Reading always leads me to places...
Like how Sadists aren't the issue, it's posers and actual psychopaths, I've had all 3 and it's always been members of the Sadist community that help me heal, recover psychologically and so on..
Spent several hours reading history things again, trying to understand why the hell we as a community have to hide in the first place.. It seems to boil down to the dumb puritanical culture we currently have and the messy Christian wars, but Sadists and kittens are two communities that have been around for eons. At least the 1400s for kittens and so on... And we always circle back to each other because I guess we make good pets for you introverted dorks (I say this with love)
But now I'm a kitten with an issue and wondering questions about a possible protection dynamic
I'm still way too psychologically messed up from my ex to date anyone let alone have a Master, Handler or Owner, those take level of devotion and intimacy I just don't have right now, but I'm getting restless with being a stray as it's not something I do well with.. Some people thrive being alone, and, in some ways, I did, but, I'm exhausted, in the deep bone and brain ways and miss having someone to talk to,
All I really do is go to work, come home, sleep, repeat, occasionally go to hardes or the craft store or grocery shopping
The loneliness is starting to drag me down
The quiet is starting to feel like a shirt I don't want to wear
It's not so much my depression spiking as it is absolutely a loneliness spike, and I argue, those are worse
Cause I'm just in a box with my thoughts
With no where for them to go outside these posts or my diaries
But I miss the structure
I miss having someone to talk to
I miss being nagged if I drank water (which I'm good about but it still feels nice to be reminded and shown active care and effort)
The way my ex broke me I'm looking at several years of therapy before I can date someone again, and it's from 5 to 8 years of intense therapy before I'll be stable again (currently in therapy / constantly doing homework etc)

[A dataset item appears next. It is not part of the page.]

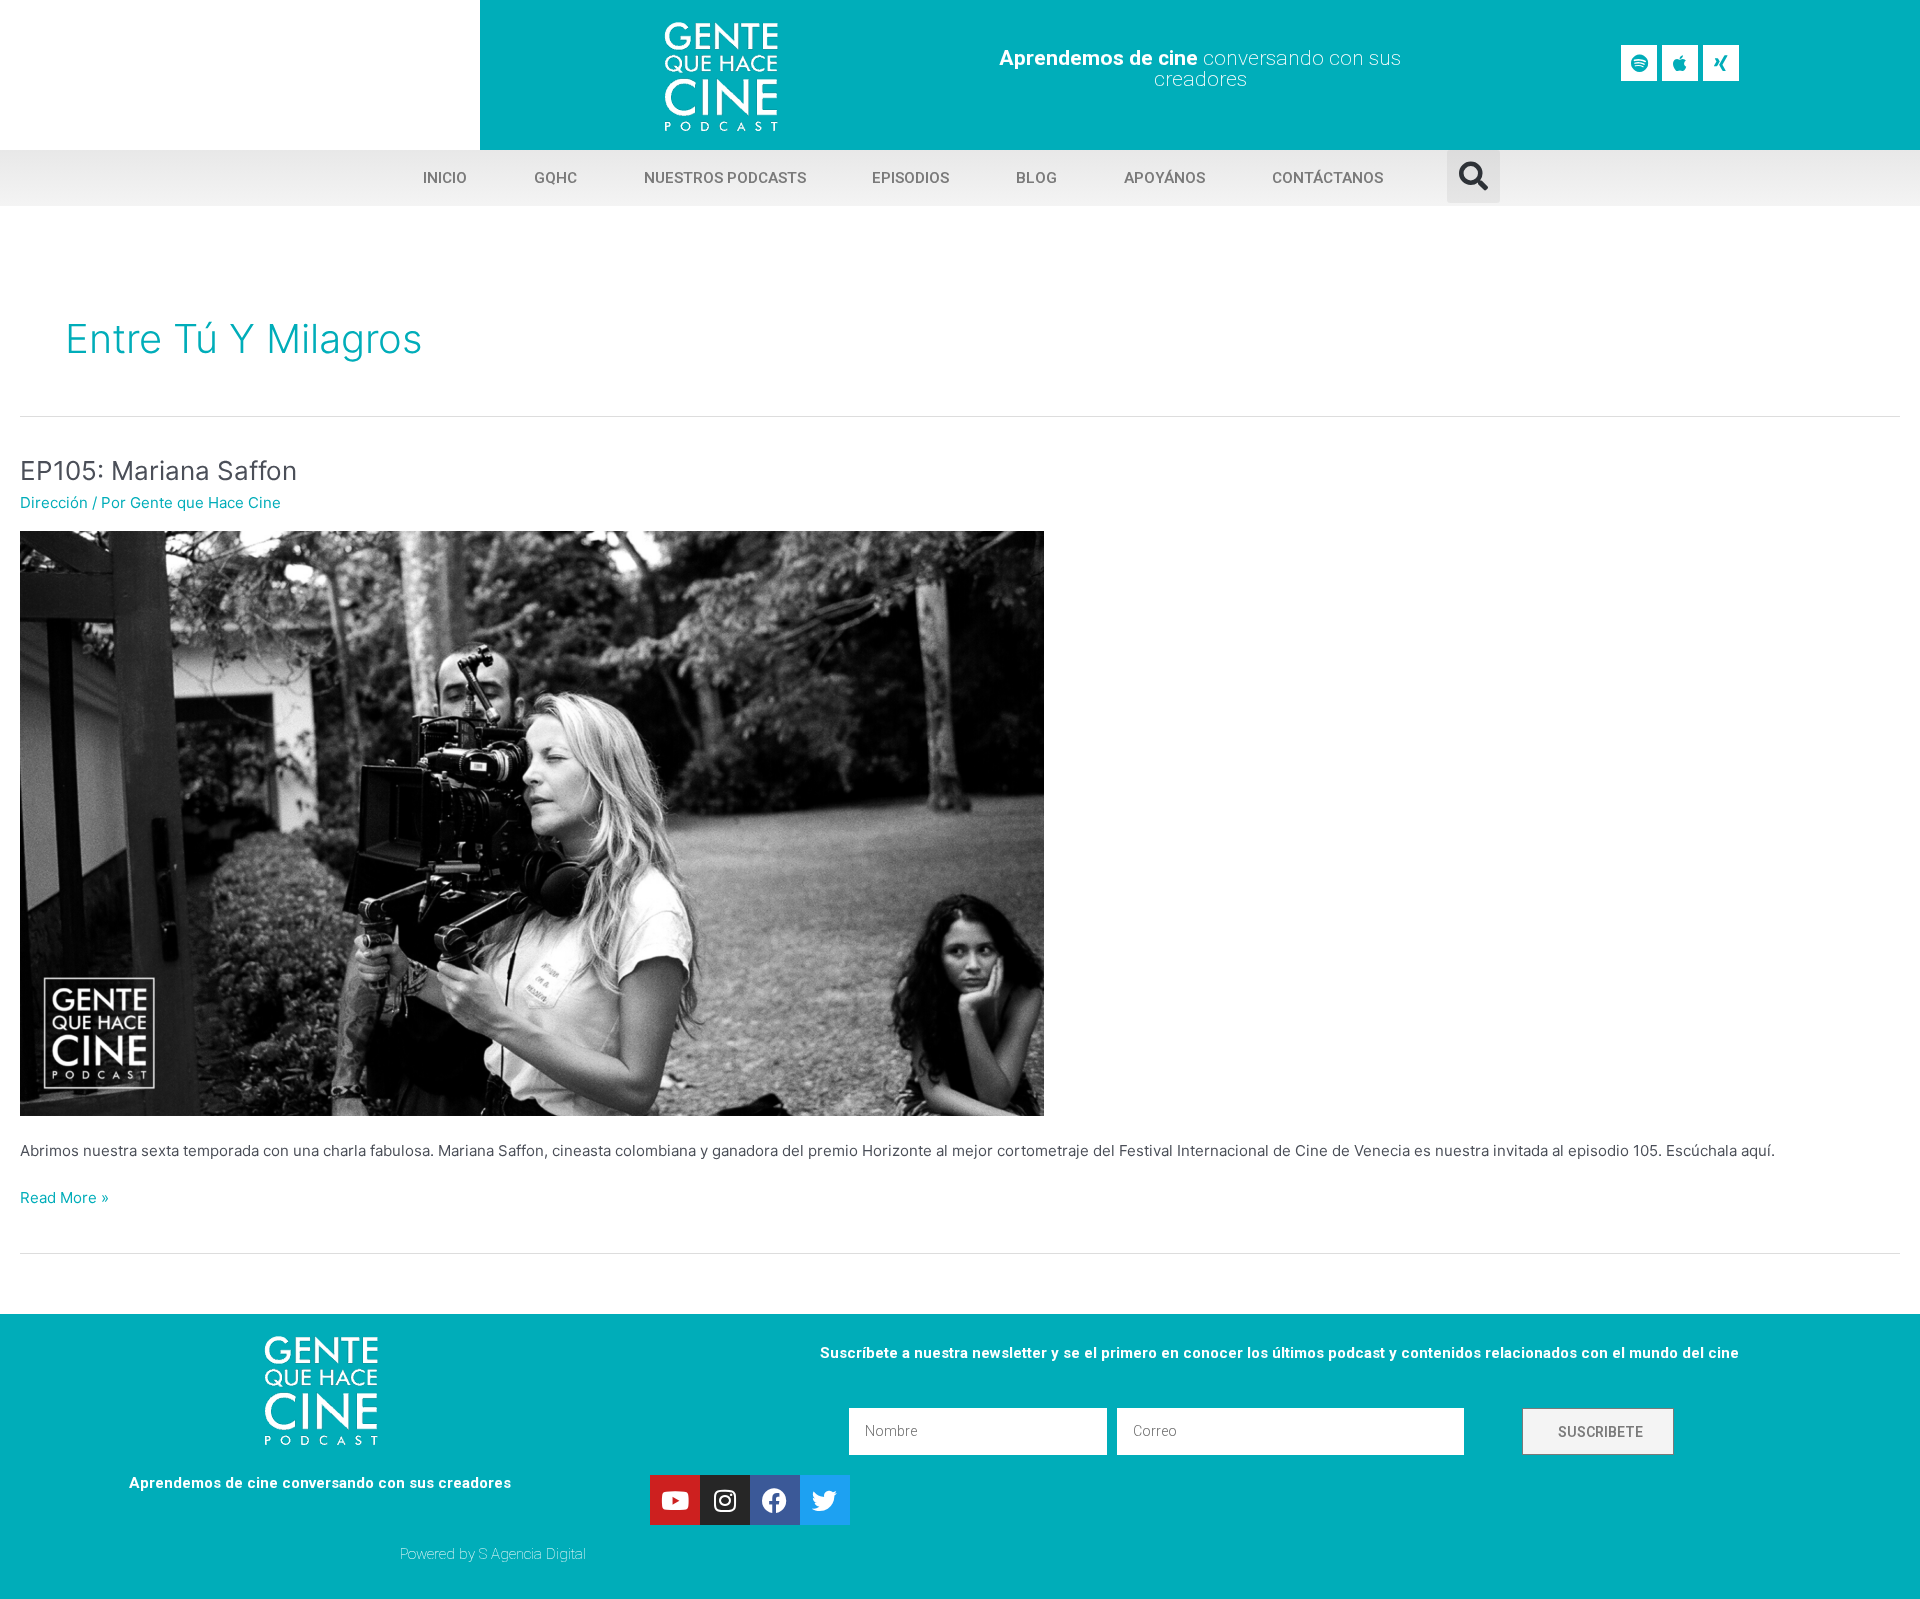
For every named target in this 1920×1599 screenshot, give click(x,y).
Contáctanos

I hate him for that because he broke what many of your community already spent tireless hours trying to fix and reroute and help me heal from
My heart wants the intimacy, comfort, devotion for someone and romance
But my mind is so deeply terrified of people
I can't even make friends with this mess
I laugh and talk with people but I hear how sharp, hallow and empty I sound..
And I hate that I can't fix this easily or right away
Cause I want friends, and an Owner who's happy to have me as their pride and joy
But I can't cause my brain is extremely at high risk of self sabotage and ruining things
And I don't want to risk hurting anyone emotionally because I don't wanna be toxic like my ex was
But it's getting murky trying to do everything independently
So I was thinking about maybe getting a protector, at least if anyone wants to have a kitten who's currently a messy work in progress, I can't offer devotion which feels like I broke somewhere, but ya.. Anyone wanna foster a kitty? I'm still a good one.. Just.. Rusty, neglected and traumatized, which is annoying.